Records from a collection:

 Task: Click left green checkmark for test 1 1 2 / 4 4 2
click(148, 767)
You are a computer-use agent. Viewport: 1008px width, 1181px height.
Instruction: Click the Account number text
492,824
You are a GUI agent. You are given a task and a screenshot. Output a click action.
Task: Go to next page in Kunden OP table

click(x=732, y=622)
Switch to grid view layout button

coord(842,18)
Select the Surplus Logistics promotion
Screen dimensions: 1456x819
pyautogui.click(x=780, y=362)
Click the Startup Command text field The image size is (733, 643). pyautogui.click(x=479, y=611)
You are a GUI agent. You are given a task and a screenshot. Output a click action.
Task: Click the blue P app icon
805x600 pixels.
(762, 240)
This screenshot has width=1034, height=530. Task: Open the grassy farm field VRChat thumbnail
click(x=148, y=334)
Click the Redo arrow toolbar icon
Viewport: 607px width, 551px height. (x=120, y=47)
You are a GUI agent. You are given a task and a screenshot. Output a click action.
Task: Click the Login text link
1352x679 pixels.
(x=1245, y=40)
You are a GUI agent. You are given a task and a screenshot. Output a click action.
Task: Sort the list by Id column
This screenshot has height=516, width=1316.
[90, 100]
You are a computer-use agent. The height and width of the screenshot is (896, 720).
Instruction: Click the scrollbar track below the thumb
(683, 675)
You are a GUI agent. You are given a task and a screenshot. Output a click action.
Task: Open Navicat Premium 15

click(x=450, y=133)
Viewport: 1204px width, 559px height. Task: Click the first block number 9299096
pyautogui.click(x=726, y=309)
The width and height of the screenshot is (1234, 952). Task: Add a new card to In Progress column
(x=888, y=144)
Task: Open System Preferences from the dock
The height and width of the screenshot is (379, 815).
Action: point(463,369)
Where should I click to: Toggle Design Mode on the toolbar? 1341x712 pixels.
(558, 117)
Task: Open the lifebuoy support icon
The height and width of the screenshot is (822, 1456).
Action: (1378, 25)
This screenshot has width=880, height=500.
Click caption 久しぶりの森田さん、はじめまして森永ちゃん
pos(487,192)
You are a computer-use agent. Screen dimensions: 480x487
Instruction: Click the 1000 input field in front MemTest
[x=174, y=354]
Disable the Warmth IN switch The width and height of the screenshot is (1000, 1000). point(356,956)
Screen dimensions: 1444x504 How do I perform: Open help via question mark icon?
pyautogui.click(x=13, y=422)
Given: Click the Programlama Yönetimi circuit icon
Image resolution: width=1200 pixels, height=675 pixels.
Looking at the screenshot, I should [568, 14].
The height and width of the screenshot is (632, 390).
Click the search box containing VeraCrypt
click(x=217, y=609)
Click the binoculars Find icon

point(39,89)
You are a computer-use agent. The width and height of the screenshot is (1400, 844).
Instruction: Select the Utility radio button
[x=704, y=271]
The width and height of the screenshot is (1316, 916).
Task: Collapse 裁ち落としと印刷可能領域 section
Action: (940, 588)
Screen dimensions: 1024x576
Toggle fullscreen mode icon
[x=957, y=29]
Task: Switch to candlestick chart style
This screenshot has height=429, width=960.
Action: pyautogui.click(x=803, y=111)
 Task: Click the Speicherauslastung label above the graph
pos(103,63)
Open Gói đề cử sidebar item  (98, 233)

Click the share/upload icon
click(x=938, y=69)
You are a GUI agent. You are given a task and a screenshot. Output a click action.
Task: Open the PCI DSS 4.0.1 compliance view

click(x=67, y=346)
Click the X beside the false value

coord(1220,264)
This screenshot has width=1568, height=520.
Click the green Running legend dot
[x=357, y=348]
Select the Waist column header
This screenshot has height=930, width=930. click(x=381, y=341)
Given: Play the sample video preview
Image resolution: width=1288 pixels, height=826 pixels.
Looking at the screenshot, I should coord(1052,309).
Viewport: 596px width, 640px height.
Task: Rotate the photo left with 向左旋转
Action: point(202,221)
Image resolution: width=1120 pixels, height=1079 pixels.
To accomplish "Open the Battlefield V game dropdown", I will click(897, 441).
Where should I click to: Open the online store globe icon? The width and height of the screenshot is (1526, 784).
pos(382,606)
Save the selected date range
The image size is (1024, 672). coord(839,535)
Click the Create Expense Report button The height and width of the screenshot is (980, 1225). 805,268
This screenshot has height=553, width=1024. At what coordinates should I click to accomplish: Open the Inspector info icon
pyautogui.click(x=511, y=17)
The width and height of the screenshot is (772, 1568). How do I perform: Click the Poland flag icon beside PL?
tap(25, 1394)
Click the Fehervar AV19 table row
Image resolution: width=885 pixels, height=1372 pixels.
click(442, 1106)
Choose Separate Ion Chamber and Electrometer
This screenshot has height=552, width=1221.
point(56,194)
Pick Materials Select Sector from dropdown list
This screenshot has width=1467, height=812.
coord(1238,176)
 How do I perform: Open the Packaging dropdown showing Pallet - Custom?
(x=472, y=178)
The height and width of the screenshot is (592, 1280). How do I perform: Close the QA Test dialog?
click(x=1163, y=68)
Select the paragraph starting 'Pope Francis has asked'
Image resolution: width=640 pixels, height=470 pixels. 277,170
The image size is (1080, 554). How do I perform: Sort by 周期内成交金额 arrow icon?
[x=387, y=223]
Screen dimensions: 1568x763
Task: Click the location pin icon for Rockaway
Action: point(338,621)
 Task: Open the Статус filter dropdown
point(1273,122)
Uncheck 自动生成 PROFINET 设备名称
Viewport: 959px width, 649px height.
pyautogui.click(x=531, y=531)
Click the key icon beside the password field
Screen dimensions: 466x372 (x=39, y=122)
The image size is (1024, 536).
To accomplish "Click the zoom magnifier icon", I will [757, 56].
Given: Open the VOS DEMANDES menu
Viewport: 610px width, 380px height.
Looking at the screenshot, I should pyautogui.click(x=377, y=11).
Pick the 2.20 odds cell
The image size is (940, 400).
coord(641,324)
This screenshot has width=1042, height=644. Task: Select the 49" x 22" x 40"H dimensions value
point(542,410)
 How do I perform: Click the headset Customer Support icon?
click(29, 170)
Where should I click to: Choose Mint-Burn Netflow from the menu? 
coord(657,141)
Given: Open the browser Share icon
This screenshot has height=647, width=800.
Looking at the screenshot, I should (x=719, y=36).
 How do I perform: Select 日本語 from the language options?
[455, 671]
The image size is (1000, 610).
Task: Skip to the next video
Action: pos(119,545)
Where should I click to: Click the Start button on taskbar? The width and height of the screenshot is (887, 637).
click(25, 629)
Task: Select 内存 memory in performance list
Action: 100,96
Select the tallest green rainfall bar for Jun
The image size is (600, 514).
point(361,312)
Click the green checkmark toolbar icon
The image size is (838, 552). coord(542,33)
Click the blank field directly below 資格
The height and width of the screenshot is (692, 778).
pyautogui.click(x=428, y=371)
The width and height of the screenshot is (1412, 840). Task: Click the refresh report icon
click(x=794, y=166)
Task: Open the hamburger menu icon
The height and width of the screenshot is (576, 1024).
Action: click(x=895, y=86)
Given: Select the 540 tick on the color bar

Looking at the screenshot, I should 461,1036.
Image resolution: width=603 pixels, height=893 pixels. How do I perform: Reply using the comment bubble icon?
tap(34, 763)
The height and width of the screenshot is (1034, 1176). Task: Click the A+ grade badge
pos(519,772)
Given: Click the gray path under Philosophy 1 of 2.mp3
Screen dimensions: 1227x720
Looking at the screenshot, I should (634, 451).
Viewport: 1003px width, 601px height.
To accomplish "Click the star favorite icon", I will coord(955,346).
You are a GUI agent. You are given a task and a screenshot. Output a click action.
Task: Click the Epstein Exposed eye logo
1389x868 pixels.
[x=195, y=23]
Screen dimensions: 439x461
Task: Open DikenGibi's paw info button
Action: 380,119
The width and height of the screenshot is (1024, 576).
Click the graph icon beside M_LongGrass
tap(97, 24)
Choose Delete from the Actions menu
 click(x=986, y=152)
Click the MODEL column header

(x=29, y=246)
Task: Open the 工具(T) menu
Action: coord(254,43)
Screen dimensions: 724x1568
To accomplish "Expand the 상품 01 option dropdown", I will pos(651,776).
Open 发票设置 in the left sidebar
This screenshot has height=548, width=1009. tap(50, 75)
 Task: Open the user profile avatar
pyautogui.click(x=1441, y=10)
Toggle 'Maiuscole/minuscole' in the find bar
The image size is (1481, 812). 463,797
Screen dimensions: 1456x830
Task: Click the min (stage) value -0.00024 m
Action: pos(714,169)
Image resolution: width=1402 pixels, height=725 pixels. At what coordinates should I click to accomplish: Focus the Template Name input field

* [What is required] Take the part of the records that runs from the start through the line containing "Action: point(463,369)", and output it as a numbered list with the blank lines left out.

* [Finished task]
1.  Task: Click left green checkmark for test 1 1 2 / 4 4 2
2. click(148, 767)
3. You are a computer-use agent. Viewport: 1008px width, 1181px height.
4. Instruction: Click the Account number text
5. 492,824
6. You are a GUI agent. You are given a task and a screenshot. Output a click action.
7. Task: Go to next page in Kunden OP table
8. click(x=732, y=622)
9. Switch to grid view layout button
10. coord(842,18)
11. Select the Surplus Logistics promotion
12. Screen dimensions: 1456x819
13. pyautogui.click(x=780, y=362)
14. Click the Startup Command text field The image size is (733, 643). pyautogui.click(x=479, y=611)
15. You are a GUI agent. You are given a task and a screenshot. Output a click action.
16. Task: Click the blue P app icon
17. 805x600 pixels.
18. (762, 240)
19. This screenshot has width=1034, height=530. Task: Open the grassy farm field VRChat thumbnail
20. click(x=148, y=334)
21. Click the Redo arrow toolbar icon
22. Viewport: 607px width, 551px height. (x=120, y=47)
23. You are a GUI agent. You are given a task and a screenshot. Output a click action.
24. Task: Click the Login text link
25. 1352x679 pixels.
26. (x=1245, y=40)
27. You are a GUI agent. You are given a task and a screenshot. Output a click action.
28. Task: Sort the list by Id column
29. This screenshot has height=516, width=1316.
30. [90, 100]
31. You are a computer-use agent. The height and width of the screenshot is (896, 720).
32. Instruction: Click the scrollbar track below the thumb
33. (683, 675)
34. You are a GUI agent. You are given a task and a screenshot. Output a click action.
35. Task: Open Navicat Premium 15
36. click(x=450, y=133)
37. Viewport: 1204px width, 559px height. Task: Click the first block number 9299096
38. pyautogui.click(x=726, y=309)
39. The width and height of the screenshot is (1234, 952). Task: Add a new card to In Progress column
40. (x=888, y=144)
41. Task: Open System Preferences from the dock
42. The height and width of the screenshot is (379, 815).
43. Action: point(463,369)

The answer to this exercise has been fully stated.